In 2005, Elizabeth Clarke and Margaret Kean held a conference at St Hilda’s College Oxford called “Still Kissing the Rod?” after the ground-breaking women’s writing anthology of 1988. They celebrated the achievements of the Perdita project, assessed the development of the field since a number of landmark publications in the 1980s and looked forward to possible future trends.
Early modern women’s writing as an area of critical inquiry has continued to develop and significant works have recently been published: The Oxford Handbook of Early Modern Women’s Writing in English, edited by Danielle Clarke, Sarah C. E. Ross and Elizabeth Scott-Bauman (2022), and the online Palgrave Encyclopedia of Early Modern Women’s Writing in English, edited by Patricia Pender and Rosalind Smith (2023). This pair of publications provide a new perspective from which we might reassess the achievements, challenges and opportunities of the field.
Former Merton Professor of English Literature, David Norbrook, was a great early supporter of this research and general editor of OUP’s Collected Works of Lucy Hutchinson. It is fitting that ‘Unfinished Conversations: Still Kissing the Rod #3’ will take place in Merton’s T. S. Eliot Lecture Theatre from 4.00pm to 7.00pm on 30 January 2024.
The speakers will be Professor Rosalind Smith (ANU), Professor Sarah Ross (Victoria University of Wellington), Dr Elizabeth Scott Baumann (KCL) and Professor Danielle Clarke (TCD), with respondents Professor Virginia Cox (Trinity, Cambridge) Professor Ros Ballaster (Mansfield) and Professor Diane Purkiss (Keble).
Session I: 4.00-5.00pm
Presentations: Ros Smith, Danielle Clarke. Responses: Ros Ballaster, Virginia Cox.
• What constitutes early modern women’s writing and what other kinds of writers, writing and approach does it connect to or exclude?
• What is the relationship of the field to wider studies in Renaissance literature and culture and to certain recent theoretical and methodological developments: new formalism, material history of the book, queer and trans studies, critical race studies, the green and blue humanities and digital humanities?
• How much do constructions of gender matter in our understanding of authorship, agency, reception and form, both in individual texts and in broader generic categories?
Session II: 5.15-6.45
Presentations: Sarah Ross, Elizabeth Scott-Baumann, Response: Diane Purkiss. Roundtable.
• To what extent might women writers be seen to have changed intellectual and literary histories in the early modern period, and how have these changes been acknowledged?
• Is the canon still a shaping force in the ways in which we value, research and teach writing by women?

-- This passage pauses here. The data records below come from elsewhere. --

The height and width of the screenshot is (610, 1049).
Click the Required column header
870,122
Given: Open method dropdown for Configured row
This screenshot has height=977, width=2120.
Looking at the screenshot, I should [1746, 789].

• How do institutional biases and resources influence research into early modern women’s writing, taking into account factors such as a shrinking academic job market in literary studies; new institutional emphases on outreach, engagement and impact; and shifting national research funding environments?
• What are the new imperatives shaping the field? Possibilities include the need to think multilingually and transnationally; the opportunities provided by research at scale using large corpora and digital methods for collecting and visualising data; and ethical considerations of the long histories of violence, colonialism and exploitation that underwrite early modern texts.